Although February is the month we celebrate love and the awareness of heart health, knowing more about the risk factors of heart disease -- especially for caregivers who may fall into the five risk areas -- is important all year round.
Heart Disease Kills, and Women, Especially Caregivers, Are the Target
The American Heart Association (AHA) tells us that heart disease is the number-one killer of women -- twice as many women die from stroke or cardiovascular disease than from all cancers combined, including breast cancer. Heart disease is the cause of one in three deaths every year, with someone dying every minute.
However, unlike Alzheimer's disease, which has no cure and can't be prevented, 80 percent of cardiac events in women could be avoided if women made the right choices for their hearts -- choices involving diet, exercise, and avoiding smoking.
While all women must pay attention to maintaining their heart health, studies show that caregivers are more at risk than the general population. A study by the Commonwealth Fund found that caregivers have twice the risk of developing a chronic illness such as heart disease, based in part on the prolonged stress encountered during their caregiving journey.
We know from studies conducted by the National Alliance for Caregiving that people often turn to bad habits to cope with the stress of caregiving. Caregivers who reported their health was impacted also reported that they began smoking again, stopped exercising, and had no time for sound nutrition because they often relied on fast food for their meals.

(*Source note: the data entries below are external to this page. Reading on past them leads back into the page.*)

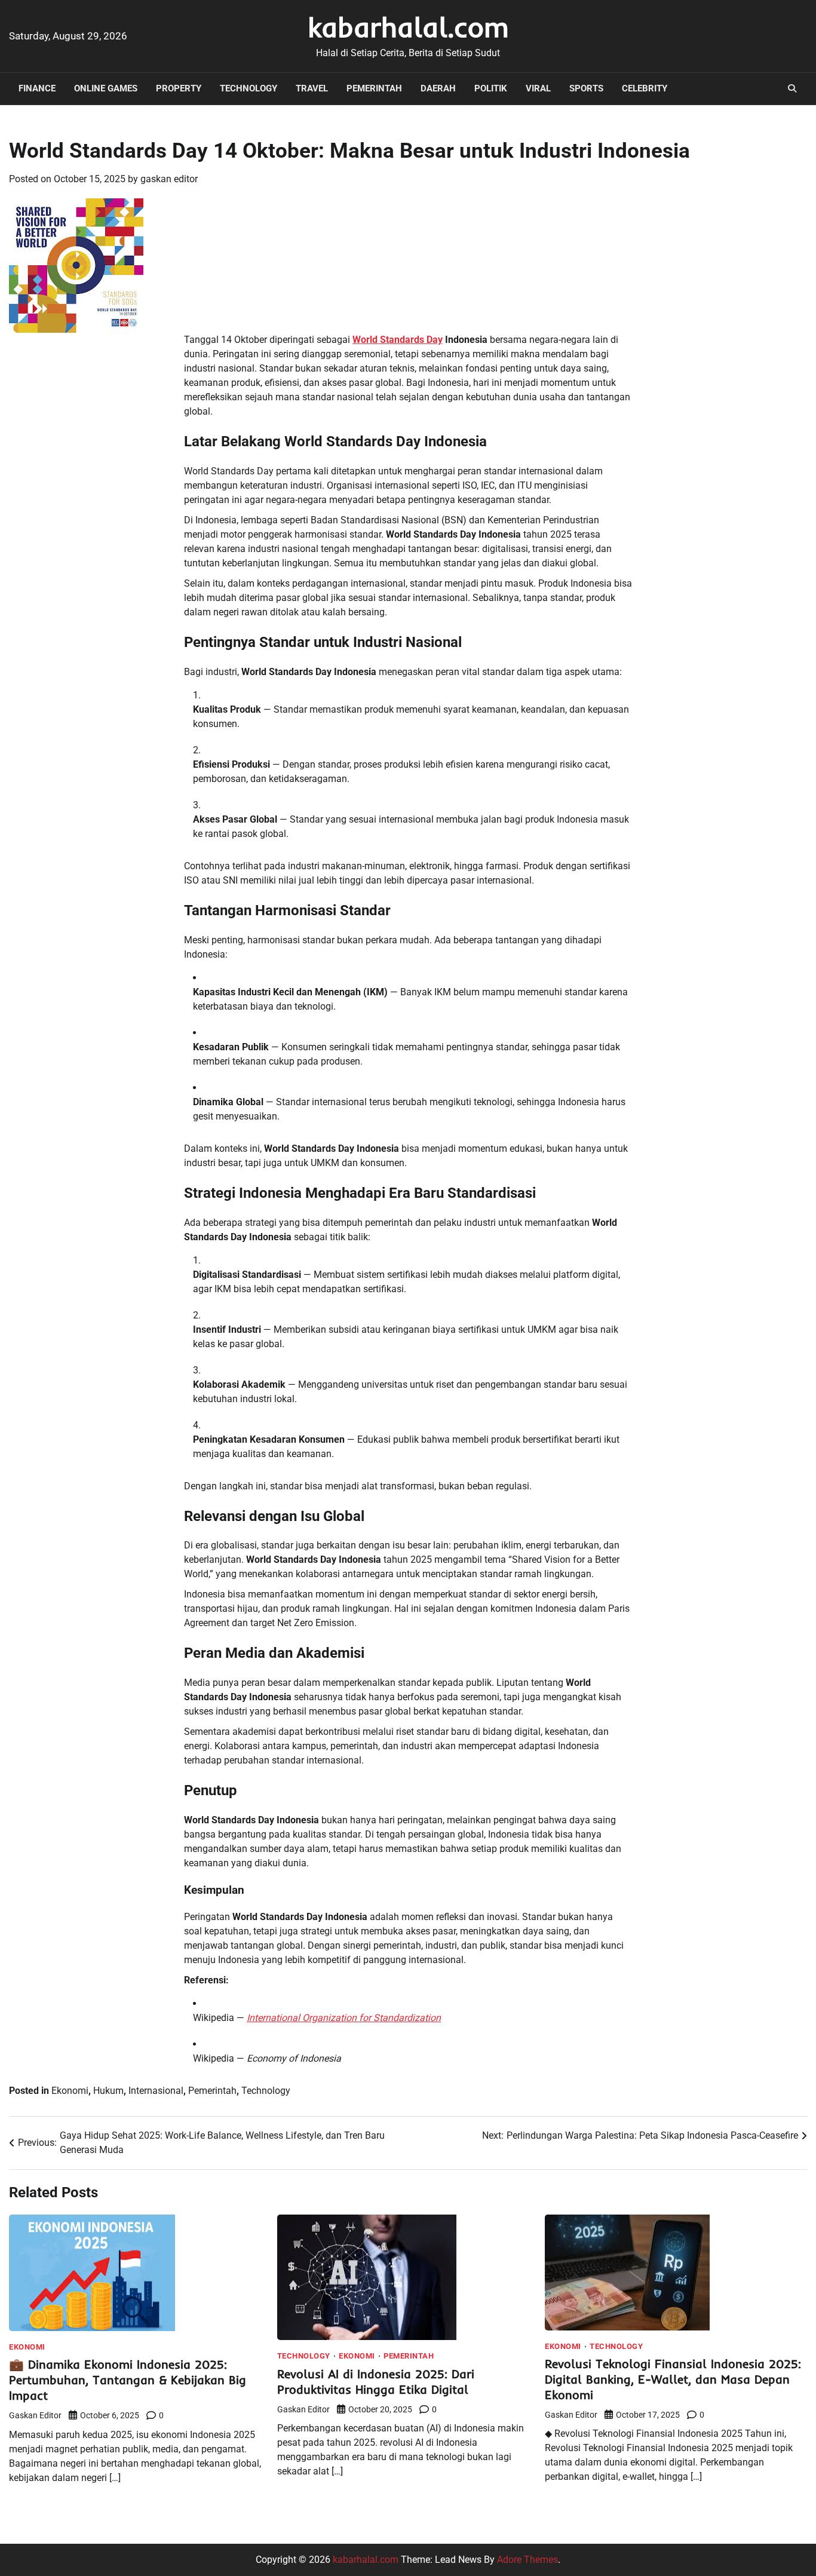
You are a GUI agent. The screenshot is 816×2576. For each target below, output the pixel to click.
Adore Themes (527, 2559)
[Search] (792, 88)
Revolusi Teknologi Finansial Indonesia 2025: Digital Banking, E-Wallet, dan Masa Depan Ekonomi (673, 2379)
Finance (37, 88)
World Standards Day (397, 339)
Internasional (155, 2090)
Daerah (438, 88)
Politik (490, 88)
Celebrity (644, 88)
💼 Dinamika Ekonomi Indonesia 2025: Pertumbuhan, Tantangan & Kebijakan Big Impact (127, 2380)
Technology (248, 88)
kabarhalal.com (408, 27)
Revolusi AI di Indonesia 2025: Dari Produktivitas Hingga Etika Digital (375, 2381)
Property (178, 88)
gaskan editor (169, 179)
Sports (586, 88)
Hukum (108, 2090)
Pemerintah (374, 88)
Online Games (105, 88)
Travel (312, 88)
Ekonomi (69, 2090)
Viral (538, 88)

This, in turn, resulted in weight gain and lowered energy levels, compromising their ability to care for their loved ones.

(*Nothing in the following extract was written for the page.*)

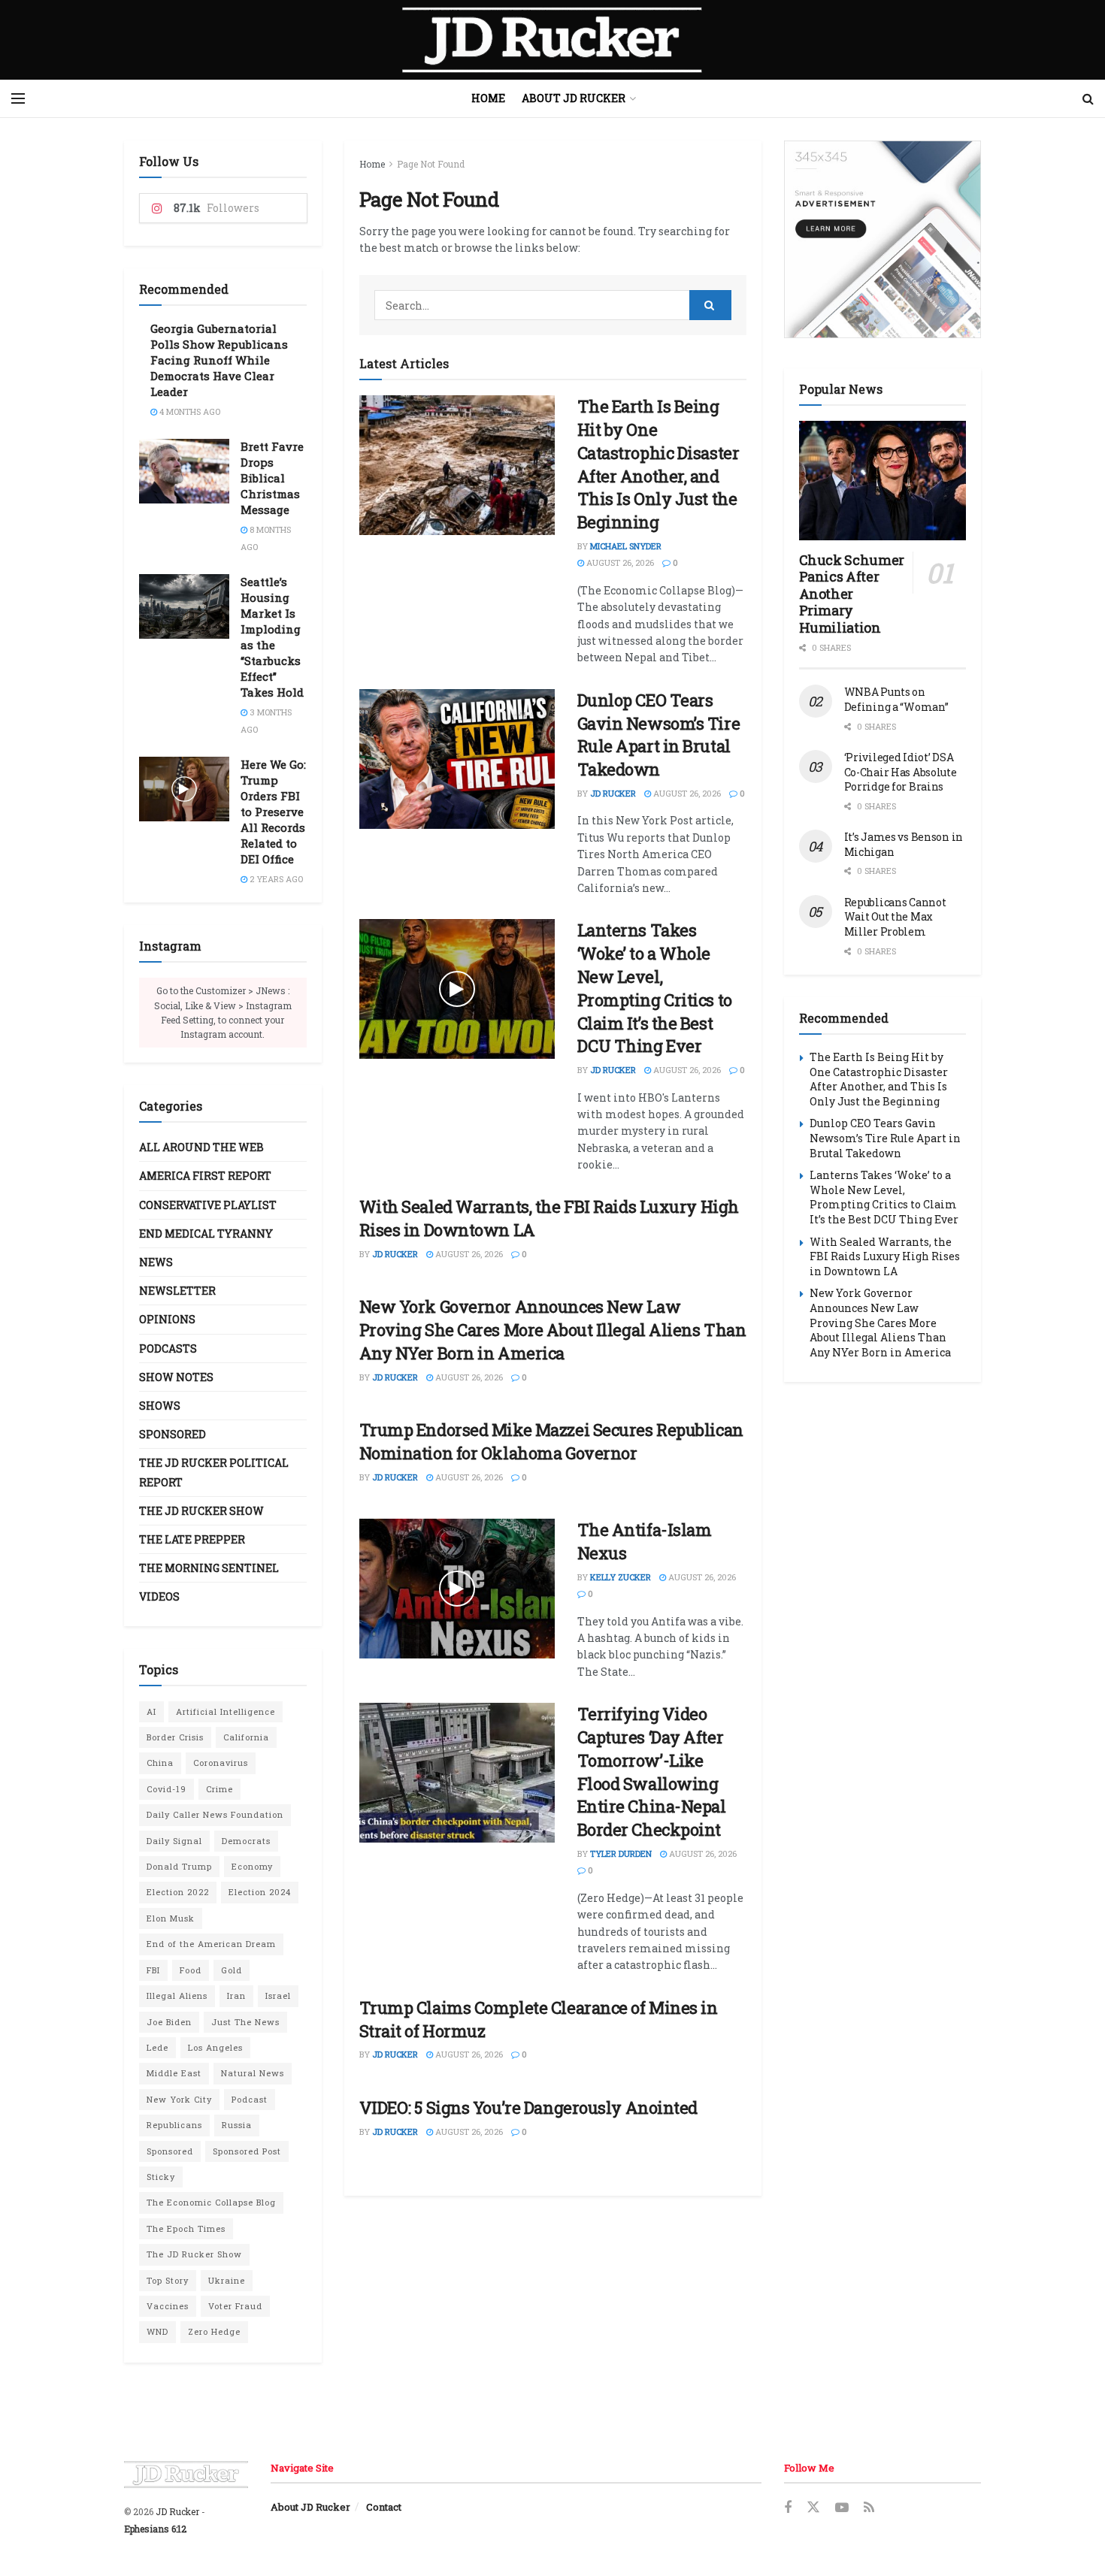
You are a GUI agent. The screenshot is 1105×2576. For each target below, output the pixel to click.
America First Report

And if the nation's 65 million caregivers become ill, who will care for their loved ones?
The challenges that caregivers face when they take on the role of caring for a loved one -- an overly busy schedule, increased stress, insomnia -- can prohibit or prevent them from finding the time to care for themselves. This is the big red flag all caregivers must pay attention to, so they can find that "me time" that can help them avoid the minefields that will otherwise blow up their self-care plans.
Go Red in February -- and All Year -- and Tell a Few Friends
To raise awareness among women, the AHA promotes its Go Red for Women campaign. The AHA began this campaign because its studies found that only 55 percent of women realize that heart disease is their top killer, and less than half know the healthy levels for blood pressure and cholesterol.

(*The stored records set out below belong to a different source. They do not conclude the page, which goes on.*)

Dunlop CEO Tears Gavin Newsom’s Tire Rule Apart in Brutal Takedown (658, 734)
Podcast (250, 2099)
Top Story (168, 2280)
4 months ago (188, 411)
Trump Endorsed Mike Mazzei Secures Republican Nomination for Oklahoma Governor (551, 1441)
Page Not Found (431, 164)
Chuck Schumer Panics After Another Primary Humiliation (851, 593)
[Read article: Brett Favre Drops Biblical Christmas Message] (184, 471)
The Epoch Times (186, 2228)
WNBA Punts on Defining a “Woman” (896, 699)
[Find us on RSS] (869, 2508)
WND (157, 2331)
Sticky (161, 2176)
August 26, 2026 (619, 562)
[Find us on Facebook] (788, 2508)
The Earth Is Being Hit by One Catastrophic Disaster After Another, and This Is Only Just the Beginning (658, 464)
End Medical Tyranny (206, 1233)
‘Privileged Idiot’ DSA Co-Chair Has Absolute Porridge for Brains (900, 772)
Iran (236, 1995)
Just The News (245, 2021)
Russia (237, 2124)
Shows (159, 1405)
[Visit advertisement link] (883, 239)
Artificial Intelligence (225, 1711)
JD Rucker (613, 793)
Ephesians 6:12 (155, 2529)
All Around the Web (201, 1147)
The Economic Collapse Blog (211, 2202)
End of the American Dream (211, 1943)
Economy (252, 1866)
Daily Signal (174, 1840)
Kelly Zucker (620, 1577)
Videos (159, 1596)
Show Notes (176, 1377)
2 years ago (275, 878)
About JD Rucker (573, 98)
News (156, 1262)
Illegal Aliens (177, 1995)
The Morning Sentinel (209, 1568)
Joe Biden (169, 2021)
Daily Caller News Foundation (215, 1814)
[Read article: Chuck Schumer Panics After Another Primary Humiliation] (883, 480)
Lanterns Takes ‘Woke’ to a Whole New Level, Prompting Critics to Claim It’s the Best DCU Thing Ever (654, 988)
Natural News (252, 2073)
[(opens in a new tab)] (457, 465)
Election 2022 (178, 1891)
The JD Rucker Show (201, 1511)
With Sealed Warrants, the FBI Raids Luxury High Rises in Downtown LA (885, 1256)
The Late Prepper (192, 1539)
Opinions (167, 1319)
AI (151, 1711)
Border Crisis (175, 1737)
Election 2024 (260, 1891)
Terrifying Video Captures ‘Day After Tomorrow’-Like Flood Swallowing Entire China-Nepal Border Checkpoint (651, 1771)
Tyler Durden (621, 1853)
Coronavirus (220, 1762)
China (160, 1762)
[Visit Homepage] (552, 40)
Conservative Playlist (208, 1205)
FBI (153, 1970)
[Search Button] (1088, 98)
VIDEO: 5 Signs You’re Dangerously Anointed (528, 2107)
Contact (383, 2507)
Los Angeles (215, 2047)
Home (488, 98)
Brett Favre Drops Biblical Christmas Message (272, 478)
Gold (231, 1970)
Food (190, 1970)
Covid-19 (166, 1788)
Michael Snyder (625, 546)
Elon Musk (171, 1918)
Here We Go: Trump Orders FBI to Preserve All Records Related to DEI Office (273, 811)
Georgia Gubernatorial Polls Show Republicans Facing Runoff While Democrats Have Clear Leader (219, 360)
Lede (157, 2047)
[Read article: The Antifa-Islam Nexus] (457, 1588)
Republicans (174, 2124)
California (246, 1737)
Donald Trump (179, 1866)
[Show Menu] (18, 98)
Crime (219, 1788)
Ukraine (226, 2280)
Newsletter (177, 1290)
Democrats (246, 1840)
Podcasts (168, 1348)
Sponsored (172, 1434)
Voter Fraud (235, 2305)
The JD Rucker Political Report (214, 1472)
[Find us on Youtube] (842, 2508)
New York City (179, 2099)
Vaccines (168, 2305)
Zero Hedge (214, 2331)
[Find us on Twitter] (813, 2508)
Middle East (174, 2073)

On the Go Red for Women site you'll find valuable tools such as the Go Red Heart CheckUp and information about how to stay heart healthy at any age. You'll also find important facts about the warning signs of a heart attack or stroke and how to be aware of the differences.
Tell 5 Friends and Follow These 5 Heart Health Tips
The AHA also has a campaign to have every woman tell 5 friends about heart disease prevention. Take a minute to read this list of 5 things for women over 50 to do to help prevent heart disease:
Know your family history. You have a greater risk if a parent or grandparent had heart disease. A study released last year shows that a mother's stroke history can help predict her daughter's risk of heart attack or stroke.
Don't smoke. That means avoiding secondhand smoke, too.
Drink in moderation. While too much alcohol adds calories to your diet that can cause weight gain and increased blood pressure, four fluid ounces of red wine a day can be all right, according to some physicians.
Eat a heart-healthy diet. Make sure you get lots of fruits, vegetables, omega-3 fatty acids (found in foods such as wild-caught salmon), and fiber-rich whole grains. Stick to less than 1,500 mg of sodium a day, and avoid sugar-sweetened beverages.
Know your numbers. Do you know what your good (HDL) and bad (LDL) cholesterol numbers are and what they should be? How about your body mass index (BMI)? Are you getting at least 30 minutes of cardiovascular exercise a day? Do you have a waist measurement of 35 inches or less? If you don't know your numbers, find out today by checking the Weight Control Information Network maintained by the U.S. Department of Health and Human Services and the National Institutes of Health. Find out what these numbers mean and how to maintain healthy scores.
Doing all the right things is hard enough for the average woman, but when you're caring for a loved one it becomes an even more daunting task. It's hard to find a balance between self-care and caregiving, but by taking care of your heart health you'll increase your ability to continue to be the heart of your family.